Abstract

A great deal of research has concerned choices of goods or services with different values receivable at various times. Temporal discounting – the magnification of values that can be obtained sooner rather than later – has proven to be immensely important in this regard. In the present article, we shift the focus from the receipt of goods or services to the performance of tasks. We show that temporal discounting also applies to task choices. Pre-crastination, the phenomenon we point to, was discovered by Rosenbaum, Gong, and Potts (2014) and is the tendency to hasten tasks even at the expense of extra energy. Pre-crastination was discovered in a study of psycho-motor performance, where the focus was on biomechanical factors affecting task choices.

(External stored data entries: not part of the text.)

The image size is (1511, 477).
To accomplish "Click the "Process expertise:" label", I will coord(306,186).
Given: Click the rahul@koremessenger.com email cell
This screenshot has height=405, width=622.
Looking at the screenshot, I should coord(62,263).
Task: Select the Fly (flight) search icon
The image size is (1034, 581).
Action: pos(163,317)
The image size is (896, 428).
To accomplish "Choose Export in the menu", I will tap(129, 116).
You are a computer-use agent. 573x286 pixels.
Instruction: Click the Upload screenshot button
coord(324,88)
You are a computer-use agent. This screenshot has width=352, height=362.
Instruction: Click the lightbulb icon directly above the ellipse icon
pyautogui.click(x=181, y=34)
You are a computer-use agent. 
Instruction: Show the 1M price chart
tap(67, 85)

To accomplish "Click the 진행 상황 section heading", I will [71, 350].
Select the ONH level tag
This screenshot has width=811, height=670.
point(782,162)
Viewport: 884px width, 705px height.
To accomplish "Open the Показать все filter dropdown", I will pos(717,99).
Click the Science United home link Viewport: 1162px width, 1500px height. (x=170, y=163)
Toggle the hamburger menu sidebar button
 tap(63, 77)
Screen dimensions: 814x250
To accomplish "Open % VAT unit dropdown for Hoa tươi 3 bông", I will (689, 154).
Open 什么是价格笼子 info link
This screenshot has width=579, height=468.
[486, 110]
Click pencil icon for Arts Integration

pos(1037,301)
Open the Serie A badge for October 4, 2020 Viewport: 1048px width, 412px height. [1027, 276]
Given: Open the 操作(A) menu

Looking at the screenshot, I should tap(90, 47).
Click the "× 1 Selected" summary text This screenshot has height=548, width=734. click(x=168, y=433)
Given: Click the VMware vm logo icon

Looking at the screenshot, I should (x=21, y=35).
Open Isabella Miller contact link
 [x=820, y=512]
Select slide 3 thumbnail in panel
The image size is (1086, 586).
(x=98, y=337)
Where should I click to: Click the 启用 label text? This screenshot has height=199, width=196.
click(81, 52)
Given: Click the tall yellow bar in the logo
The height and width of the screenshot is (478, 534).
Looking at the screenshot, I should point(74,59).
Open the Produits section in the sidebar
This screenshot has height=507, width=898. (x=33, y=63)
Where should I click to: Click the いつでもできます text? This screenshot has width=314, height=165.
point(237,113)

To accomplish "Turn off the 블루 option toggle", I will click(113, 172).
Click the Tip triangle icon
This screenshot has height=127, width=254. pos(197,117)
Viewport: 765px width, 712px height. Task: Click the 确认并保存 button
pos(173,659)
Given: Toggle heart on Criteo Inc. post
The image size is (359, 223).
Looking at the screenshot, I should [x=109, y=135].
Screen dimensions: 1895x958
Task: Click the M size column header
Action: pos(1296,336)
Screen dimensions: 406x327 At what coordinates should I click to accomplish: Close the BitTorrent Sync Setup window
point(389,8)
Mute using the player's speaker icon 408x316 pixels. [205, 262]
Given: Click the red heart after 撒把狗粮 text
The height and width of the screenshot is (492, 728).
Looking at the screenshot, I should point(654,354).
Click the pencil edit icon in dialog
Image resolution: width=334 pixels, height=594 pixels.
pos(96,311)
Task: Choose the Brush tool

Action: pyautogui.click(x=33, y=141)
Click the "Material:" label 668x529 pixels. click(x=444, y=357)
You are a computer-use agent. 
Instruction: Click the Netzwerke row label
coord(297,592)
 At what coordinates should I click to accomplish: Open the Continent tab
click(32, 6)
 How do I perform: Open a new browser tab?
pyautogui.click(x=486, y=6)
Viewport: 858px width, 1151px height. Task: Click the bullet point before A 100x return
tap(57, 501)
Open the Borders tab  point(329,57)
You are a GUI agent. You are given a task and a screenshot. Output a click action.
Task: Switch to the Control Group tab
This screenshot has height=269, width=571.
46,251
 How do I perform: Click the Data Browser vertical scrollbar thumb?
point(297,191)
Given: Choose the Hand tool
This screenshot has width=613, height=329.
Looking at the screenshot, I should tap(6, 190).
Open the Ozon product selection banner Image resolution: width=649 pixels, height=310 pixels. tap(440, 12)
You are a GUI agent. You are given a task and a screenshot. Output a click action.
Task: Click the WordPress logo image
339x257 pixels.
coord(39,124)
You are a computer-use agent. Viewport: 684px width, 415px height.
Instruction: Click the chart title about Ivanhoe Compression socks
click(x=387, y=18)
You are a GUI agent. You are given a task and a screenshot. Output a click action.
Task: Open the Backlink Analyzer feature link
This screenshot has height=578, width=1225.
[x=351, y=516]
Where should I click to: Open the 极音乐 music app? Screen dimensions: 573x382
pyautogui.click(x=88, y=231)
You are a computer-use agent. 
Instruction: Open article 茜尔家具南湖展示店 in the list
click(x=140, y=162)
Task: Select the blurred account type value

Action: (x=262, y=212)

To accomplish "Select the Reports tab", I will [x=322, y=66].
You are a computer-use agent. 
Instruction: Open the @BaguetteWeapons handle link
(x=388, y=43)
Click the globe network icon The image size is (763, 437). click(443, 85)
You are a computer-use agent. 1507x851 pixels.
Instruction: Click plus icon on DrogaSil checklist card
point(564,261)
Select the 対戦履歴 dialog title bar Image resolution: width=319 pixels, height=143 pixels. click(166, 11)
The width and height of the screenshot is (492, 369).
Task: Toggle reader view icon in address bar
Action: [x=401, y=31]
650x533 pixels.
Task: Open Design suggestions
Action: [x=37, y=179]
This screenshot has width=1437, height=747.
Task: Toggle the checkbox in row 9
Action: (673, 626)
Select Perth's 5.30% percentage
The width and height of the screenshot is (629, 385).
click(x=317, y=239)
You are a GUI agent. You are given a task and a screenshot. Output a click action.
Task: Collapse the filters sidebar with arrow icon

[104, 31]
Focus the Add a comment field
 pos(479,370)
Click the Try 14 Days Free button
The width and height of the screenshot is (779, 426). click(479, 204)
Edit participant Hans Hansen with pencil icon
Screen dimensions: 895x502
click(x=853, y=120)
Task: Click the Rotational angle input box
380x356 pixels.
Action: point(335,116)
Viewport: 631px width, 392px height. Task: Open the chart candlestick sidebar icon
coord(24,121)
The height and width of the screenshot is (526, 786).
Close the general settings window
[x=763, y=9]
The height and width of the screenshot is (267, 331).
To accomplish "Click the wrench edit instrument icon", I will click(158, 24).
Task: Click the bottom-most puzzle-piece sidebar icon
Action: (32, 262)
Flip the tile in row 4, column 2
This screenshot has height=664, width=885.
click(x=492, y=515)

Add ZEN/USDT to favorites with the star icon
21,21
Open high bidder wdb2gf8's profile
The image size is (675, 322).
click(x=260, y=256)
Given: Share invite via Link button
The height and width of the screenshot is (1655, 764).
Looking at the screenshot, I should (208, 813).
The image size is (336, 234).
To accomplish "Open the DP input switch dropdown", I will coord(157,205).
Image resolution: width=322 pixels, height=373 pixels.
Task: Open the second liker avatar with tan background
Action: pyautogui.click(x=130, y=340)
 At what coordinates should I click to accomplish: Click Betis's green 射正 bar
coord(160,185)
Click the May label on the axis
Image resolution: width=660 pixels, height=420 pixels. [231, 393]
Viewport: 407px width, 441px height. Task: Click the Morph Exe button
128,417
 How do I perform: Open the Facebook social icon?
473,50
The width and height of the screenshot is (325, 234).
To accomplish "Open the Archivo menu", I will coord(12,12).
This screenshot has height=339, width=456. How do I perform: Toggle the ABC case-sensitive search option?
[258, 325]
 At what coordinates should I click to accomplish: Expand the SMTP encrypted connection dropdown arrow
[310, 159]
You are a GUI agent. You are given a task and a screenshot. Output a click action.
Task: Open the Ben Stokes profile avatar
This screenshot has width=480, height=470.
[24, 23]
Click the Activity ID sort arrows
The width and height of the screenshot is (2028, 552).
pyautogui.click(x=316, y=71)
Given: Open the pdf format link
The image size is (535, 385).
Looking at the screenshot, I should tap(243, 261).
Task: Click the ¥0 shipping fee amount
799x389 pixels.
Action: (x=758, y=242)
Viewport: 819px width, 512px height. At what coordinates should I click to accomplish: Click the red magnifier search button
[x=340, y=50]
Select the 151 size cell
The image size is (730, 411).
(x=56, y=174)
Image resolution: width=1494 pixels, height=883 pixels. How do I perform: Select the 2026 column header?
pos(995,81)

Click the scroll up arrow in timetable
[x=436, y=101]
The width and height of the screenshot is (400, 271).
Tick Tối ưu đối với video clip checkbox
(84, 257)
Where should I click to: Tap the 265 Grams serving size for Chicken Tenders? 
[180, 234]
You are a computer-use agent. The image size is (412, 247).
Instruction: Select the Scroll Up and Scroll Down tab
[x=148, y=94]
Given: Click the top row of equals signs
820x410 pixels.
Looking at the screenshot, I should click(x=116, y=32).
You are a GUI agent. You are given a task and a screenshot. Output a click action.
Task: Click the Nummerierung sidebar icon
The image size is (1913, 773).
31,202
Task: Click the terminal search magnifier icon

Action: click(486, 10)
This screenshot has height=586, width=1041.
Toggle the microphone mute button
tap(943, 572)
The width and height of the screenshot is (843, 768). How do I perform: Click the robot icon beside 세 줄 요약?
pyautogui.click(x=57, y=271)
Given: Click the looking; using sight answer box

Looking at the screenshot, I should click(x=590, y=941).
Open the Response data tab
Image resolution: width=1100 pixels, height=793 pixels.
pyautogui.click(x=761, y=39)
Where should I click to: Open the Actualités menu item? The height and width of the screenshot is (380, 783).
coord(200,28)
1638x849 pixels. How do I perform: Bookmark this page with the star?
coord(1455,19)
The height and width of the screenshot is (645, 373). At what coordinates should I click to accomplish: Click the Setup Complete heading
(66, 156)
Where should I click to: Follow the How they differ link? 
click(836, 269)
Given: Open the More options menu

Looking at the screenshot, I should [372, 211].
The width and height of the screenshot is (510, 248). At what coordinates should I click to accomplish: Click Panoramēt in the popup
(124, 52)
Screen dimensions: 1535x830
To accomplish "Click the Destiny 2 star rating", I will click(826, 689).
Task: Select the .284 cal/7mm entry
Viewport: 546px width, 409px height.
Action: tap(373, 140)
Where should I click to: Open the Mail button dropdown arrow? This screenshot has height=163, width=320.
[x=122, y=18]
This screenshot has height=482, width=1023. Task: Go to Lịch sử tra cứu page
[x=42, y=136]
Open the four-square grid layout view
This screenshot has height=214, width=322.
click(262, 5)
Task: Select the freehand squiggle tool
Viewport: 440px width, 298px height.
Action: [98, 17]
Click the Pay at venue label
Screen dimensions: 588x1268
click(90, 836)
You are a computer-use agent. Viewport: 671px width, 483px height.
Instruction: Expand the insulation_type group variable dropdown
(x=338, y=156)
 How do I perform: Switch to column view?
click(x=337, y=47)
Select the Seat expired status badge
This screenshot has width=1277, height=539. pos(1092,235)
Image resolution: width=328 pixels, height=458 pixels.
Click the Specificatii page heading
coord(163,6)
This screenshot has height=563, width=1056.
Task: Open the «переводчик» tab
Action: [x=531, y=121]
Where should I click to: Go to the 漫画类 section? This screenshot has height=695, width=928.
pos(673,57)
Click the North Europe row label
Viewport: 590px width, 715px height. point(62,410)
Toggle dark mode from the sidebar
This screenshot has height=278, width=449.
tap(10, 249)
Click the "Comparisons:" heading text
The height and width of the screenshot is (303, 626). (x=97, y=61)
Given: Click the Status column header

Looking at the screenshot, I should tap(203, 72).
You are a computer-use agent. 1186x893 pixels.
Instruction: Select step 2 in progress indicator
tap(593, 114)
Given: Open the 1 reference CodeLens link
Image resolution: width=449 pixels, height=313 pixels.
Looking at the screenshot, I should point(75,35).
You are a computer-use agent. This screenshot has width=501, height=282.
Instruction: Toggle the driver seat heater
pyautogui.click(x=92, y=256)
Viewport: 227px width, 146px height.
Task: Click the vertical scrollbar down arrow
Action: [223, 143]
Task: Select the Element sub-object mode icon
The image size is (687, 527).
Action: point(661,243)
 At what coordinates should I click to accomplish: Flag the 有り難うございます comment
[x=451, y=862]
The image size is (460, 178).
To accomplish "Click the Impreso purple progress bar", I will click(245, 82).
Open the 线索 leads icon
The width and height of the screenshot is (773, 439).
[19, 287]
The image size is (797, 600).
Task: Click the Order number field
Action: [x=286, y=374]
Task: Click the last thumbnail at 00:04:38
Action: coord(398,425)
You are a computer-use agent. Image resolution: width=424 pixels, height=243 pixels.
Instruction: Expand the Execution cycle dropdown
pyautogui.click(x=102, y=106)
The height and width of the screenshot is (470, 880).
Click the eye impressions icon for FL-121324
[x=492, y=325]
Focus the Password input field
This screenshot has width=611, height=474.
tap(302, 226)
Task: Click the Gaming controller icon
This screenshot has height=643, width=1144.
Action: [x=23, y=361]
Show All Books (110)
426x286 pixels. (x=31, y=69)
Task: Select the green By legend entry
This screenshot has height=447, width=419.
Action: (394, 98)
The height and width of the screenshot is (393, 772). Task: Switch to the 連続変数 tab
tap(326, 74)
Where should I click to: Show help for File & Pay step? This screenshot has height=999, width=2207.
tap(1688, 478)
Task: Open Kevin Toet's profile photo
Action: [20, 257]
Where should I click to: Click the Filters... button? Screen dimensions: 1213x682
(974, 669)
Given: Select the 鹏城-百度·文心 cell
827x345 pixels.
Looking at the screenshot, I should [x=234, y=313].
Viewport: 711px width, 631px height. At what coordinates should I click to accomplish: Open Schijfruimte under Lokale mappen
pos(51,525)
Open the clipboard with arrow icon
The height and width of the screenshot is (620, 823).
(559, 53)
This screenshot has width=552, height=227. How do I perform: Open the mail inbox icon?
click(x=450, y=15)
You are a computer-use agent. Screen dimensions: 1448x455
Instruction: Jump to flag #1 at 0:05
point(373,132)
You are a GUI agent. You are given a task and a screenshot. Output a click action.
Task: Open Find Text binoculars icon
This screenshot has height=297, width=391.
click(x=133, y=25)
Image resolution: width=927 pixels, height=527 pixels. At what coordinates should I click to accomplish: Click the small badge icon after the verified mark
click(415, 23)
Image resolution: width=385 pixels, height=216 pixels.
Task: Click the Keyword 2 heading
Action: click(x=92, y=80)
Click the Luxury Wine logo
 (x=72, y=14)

In the present article, we review that research, showing how the tendency found in the initial experiments are in fact illustrative of a more general motor-control tendency to inhibit easy forms of movement for the sake of later performance goals. Such inhibitory control may also be the basis for pre-crastination, provided one assumes that pre-crastination keeps working memory as clear as possible. A wide range of behavioral choices fit under the rubric of pre-crastination, such as answering emails too soon, submitting articles before they are ready, judging others before they should be judged, convicting others to get cases over with, and, in the worst case, going to war prematurely. Lack of temperance in these choices may seem to arise from impulsivity, but we argue against that view. The desire to “clear the decks” to be prepared for new challenges is, we suggest, a more apt account of pre-crastination.